Big names such as Mercedes, representing seven-time world champion Lewis Hamilton were the first to remove (collapsed) FTX’s sponsorship. Mercedes may have a claim in FTX’s bankruptcy process, filings show, and going into 2023, it has no other crypto-native sponsors.
Notably, Ferrari parted ways from a multi-year partnership with Velas Blockchain. Similarly, the Red Bull racing team ended its relationship with Tezos.
The major bankruptcies and crashes of 2022 have put an ominous shadow on our industry. Sponsorship expense varies from one team to another, depending on the size. Per a researcher, the cost would range from $500k to $750K for smaller companies to millions for more giant corporations.
“With token prices down so much, it’s no wonder some crypto companies are backing down.”
Countries such as Singapore have even banned crypto ads altogether.
Putting a Stop to Advertising Can Affect a Brand
Whether in the crypto domain or the traditional sector, groups take a hit when they halt their advertising spree. Brands can face sales problems when they stop advertising.
Advertising is critical in creating awareness, building brand recognition, and shaping consumer perceptions of a product or service. When a brand stops advertising, it risks losing visibility and top-of-mind awareness among consumers.

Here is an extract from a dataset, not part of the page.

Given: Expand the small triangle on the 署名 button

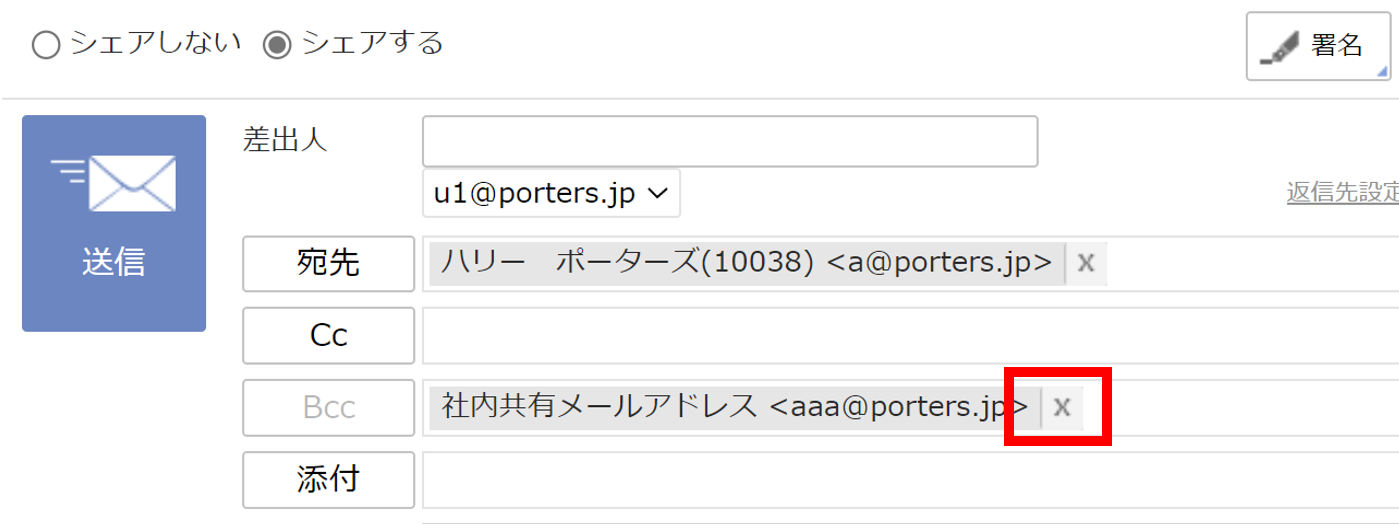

With advertising, a brand may maintain its market position and compete against other brands that continue to advertise. Over time, consumers may forget about the brand or lose interest in its products or services. This can result in declining sales and market share. Moreover, stopping advertising can also impact a brand’s reputation and image.
If a brand suddenly contains advertising, it may be seen as less stable, prosperous, or committed to its customers. This can create a negative brand perception and undermine its appeal to consumers. In short, while other factors can impact a brand’s sales, stopping advertising can undoubtedly lead to sales problems and other negative consequences.